対象となっている患者さまの中には、がんが非常に進行した状態で、他の医療機関でもう治療法がないと言われてから免疫細胞療法を受けた方々が大勢含まれています。まだまだ満足すべき成績とは言えませんが、セカンドライン抗がん剤治療(最初に投与した抗がん剤が効かなくなった患者さまに対し、薬を代えて再び抗がん剤治療を行うこと)の治療成績と比較してみると、抗がん剤治療よりも決して悪い成績でないばかりか、むしろ優れた成績であると思われます。その上、抗がん剤の場合は残念ながら副作用で生活の質が低下するケースもありますが、それに対し、免疫細胞療法の場合は生活の質が低下しないばかりかむしろ高まることが期待されます。この点は治療効果の評価に加えていませんが、もしこの点を考慮するならば、免疫細胞療法の優位性がもっと著しくなることは明らかでしょう。

他の治療法との組み合わせで治療成績が向上します。
免疫細胞療法は、ほかの治療法と組み合わせて行った場合、治療効果がさらに向上することが報告されています。たとえば、下図−1のグラフは、肺がん手術後の免疫細胞療法の効果について検証した無作為比較試験の臨床結果の報告です。免疫細胞療法を併用した82人は、5年後も半数以上(54.4%)が生存しているのに対し、併用しなかった88人では1/3程度(33.4%)しか生存せず、生存率に大きな差が認められます。この結果は、免疫細胞療法によりもたらされた、再発・転移および進行の抑制効果によるものと考えられます。
今後は、免疫細胞療法の治療開始時期の最適化についての研究も進み、治療効果のさらなる向上が期待されます。

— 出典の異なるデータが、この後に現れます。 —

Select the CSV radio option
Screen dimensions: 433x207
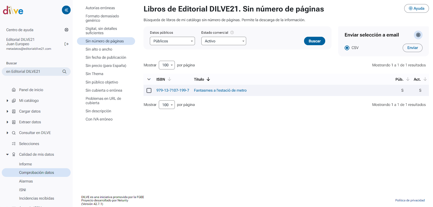tap(347, 48)
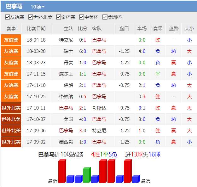Toggle the 友谊赛 checkbox filter
197x187 pixels.
click(8, 17)
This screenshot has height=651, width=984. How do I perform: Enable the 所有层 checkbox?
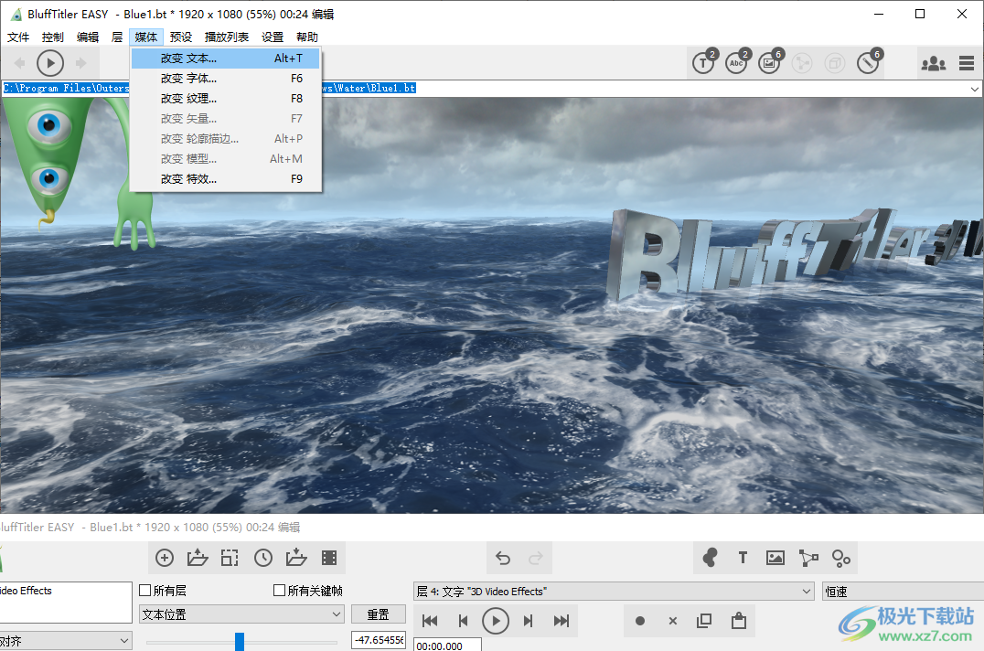click(145, 591)
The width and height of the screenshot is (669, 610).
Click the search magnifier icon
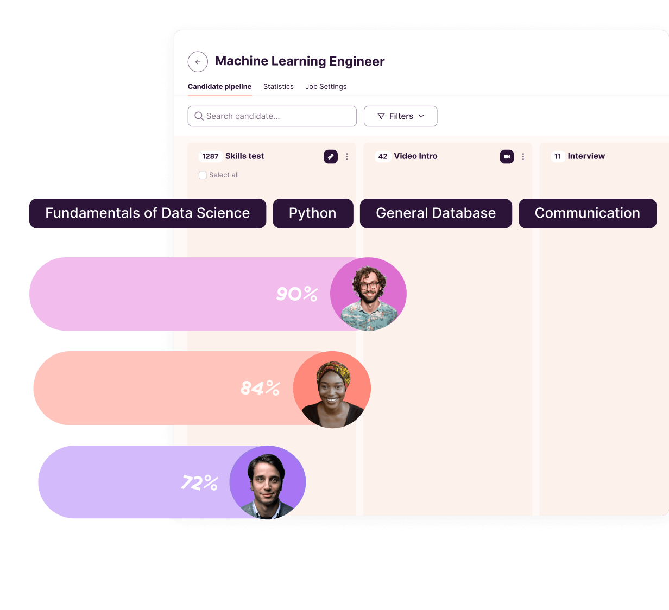[x=199, y=116]
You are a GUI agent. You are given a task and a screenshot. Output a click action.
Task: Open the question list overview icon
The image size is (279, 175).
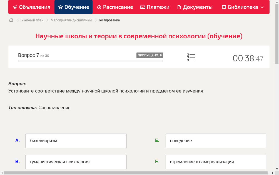click(191, 57)
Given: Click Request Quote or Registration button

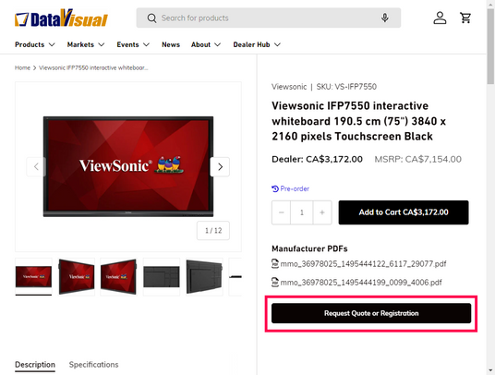Looking at the screenshot, I should tap(371, 313).
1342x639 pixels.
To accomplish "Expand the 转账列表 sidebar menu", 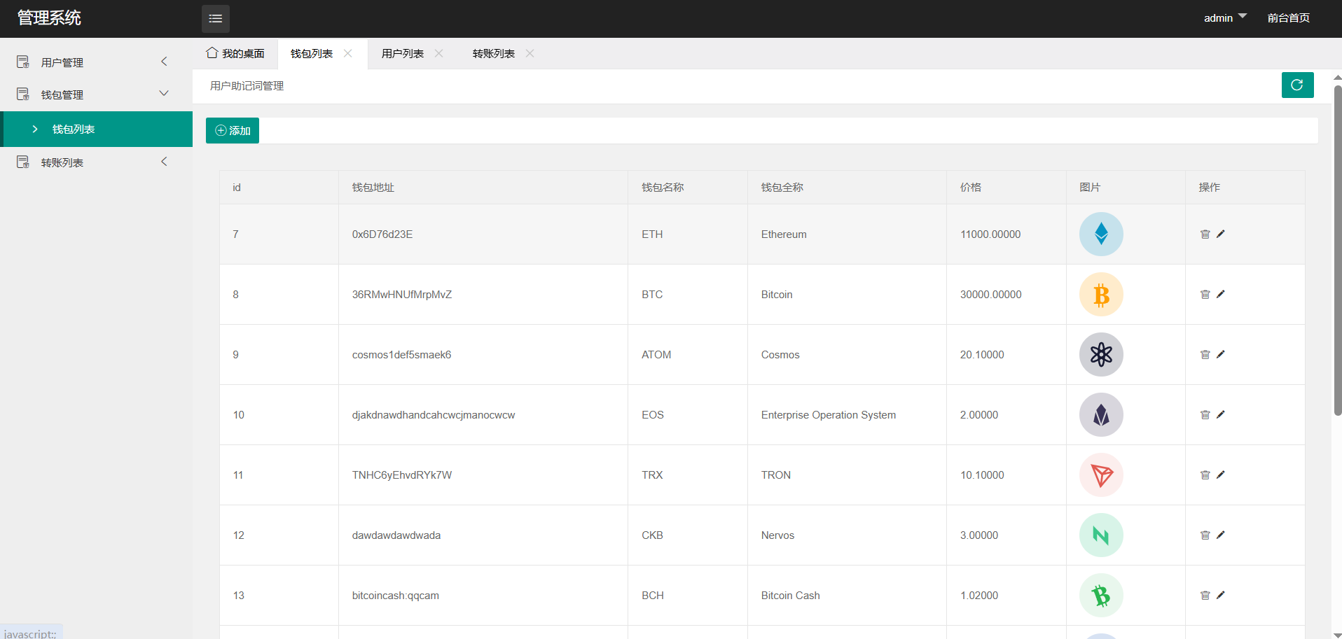I will pos(62,162).
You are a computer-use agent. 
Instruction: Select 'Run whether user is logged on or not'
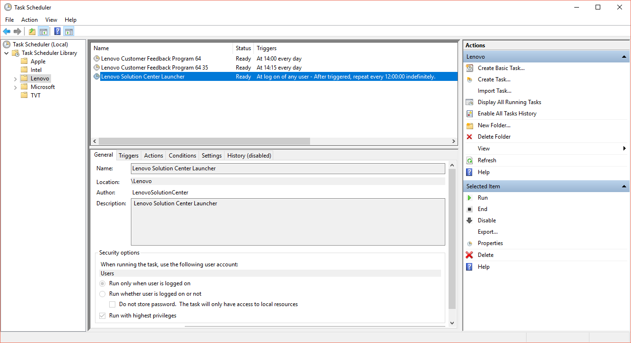[103, 294]
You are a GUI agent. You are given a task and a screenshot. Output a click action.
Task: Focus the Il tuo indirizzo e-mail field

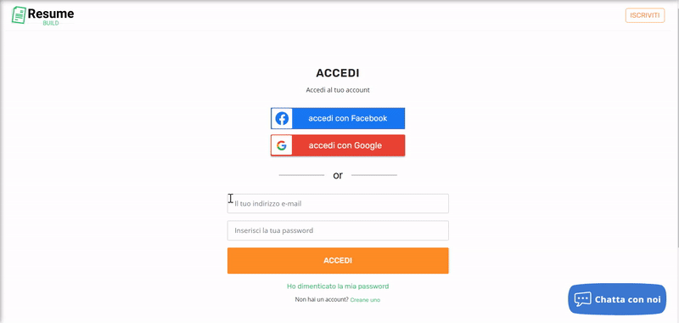coord(338,203)
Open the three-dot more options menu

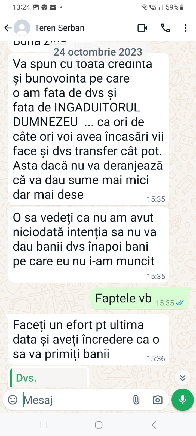(185, 28)
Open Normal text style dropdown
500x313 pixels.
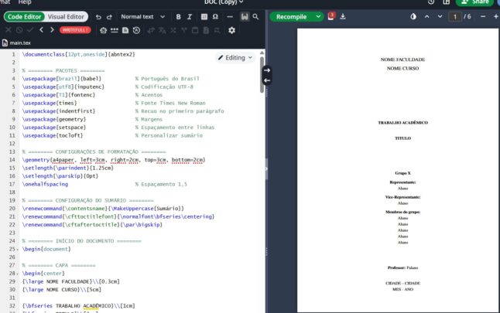[x=141, y=16]
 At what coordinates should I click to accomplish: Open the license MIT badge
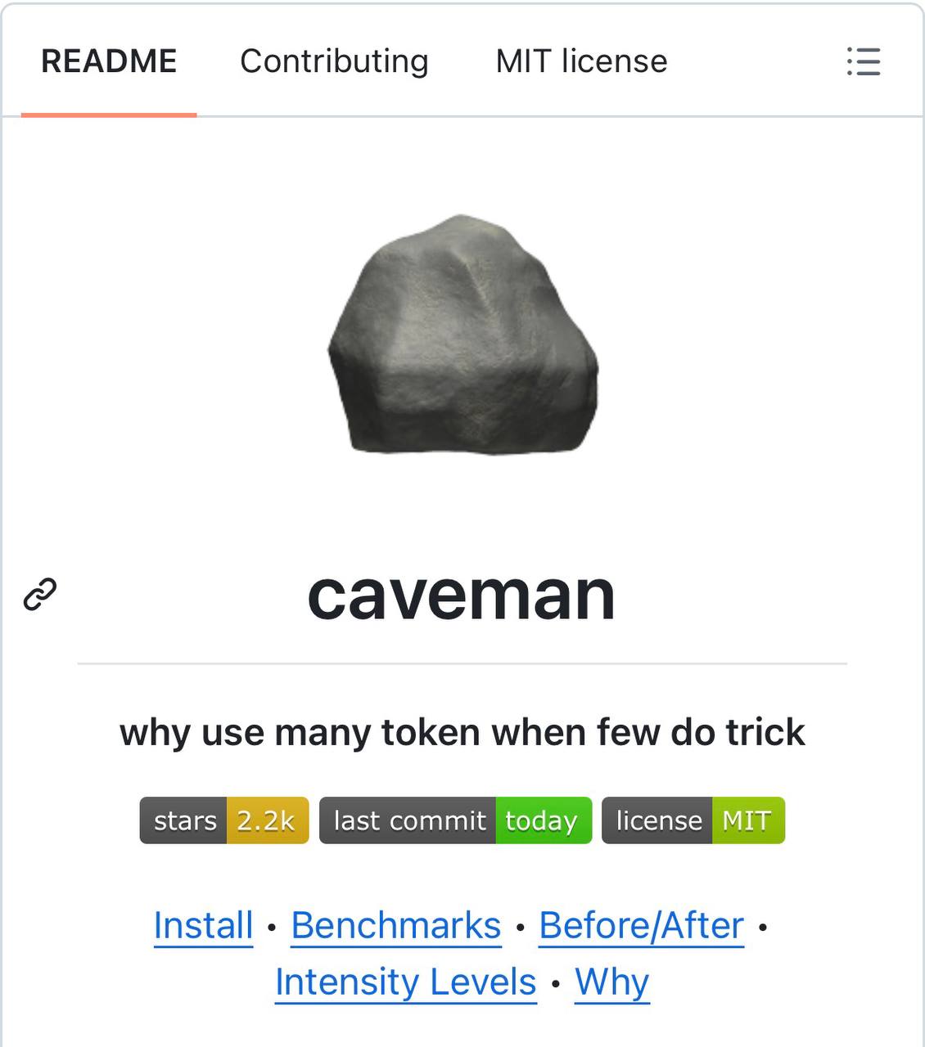pyautogui.click(x=693, y=820)
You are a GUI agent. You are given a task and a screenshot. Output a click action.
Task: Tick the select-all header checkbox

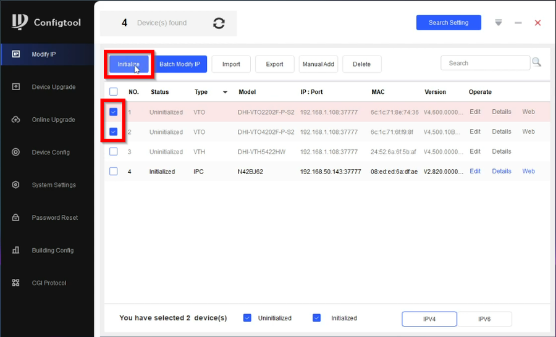pyautogui.click(x=113, y=92)

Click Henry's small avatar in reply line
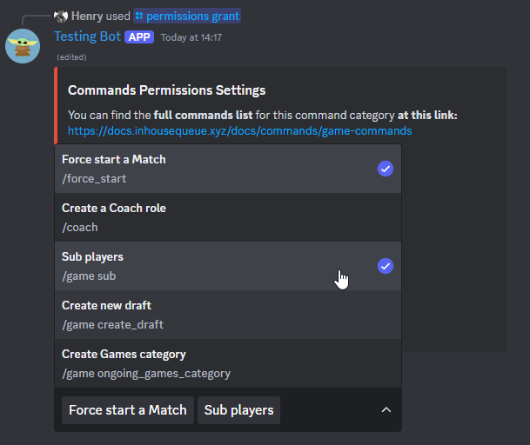(61, 16)
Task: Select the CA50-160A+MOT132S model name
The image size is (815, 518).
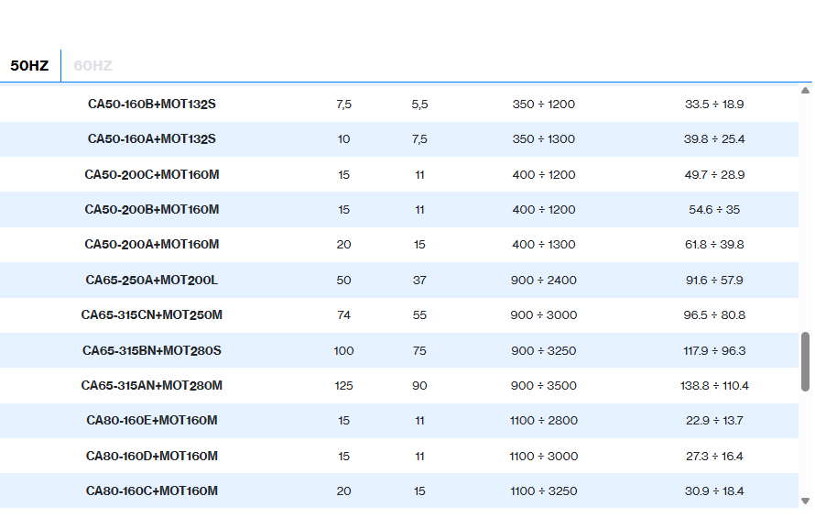Action: pyautogui.click(x=152, y=139)
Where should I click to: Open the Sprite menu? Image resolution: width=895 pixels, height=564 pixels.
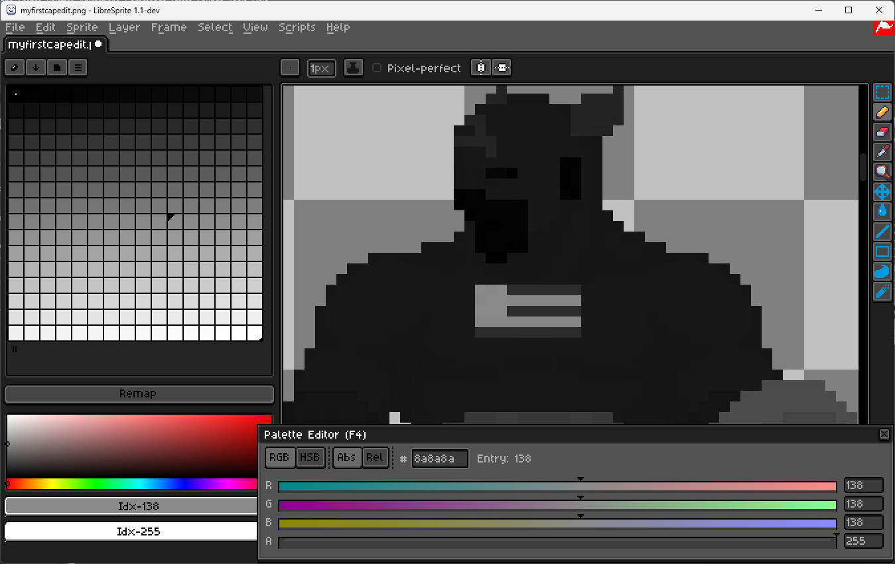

免疫細胞療法を併用することによる肺がん手術後再発・転移および進行抑制効果

治療成績の向上にむけて
免疫細胞療法を広く普及医療として発展させていくためには、一般社会および医療界から十分な認知を得ることが重要です。そのためには治療の効果を詳細に調べることを目的とした臨床試験を行うことも必要になります。
当センターは、金沢大学と密接に連携した研究機関の1つでもあり、臨床試験を進めてまいります。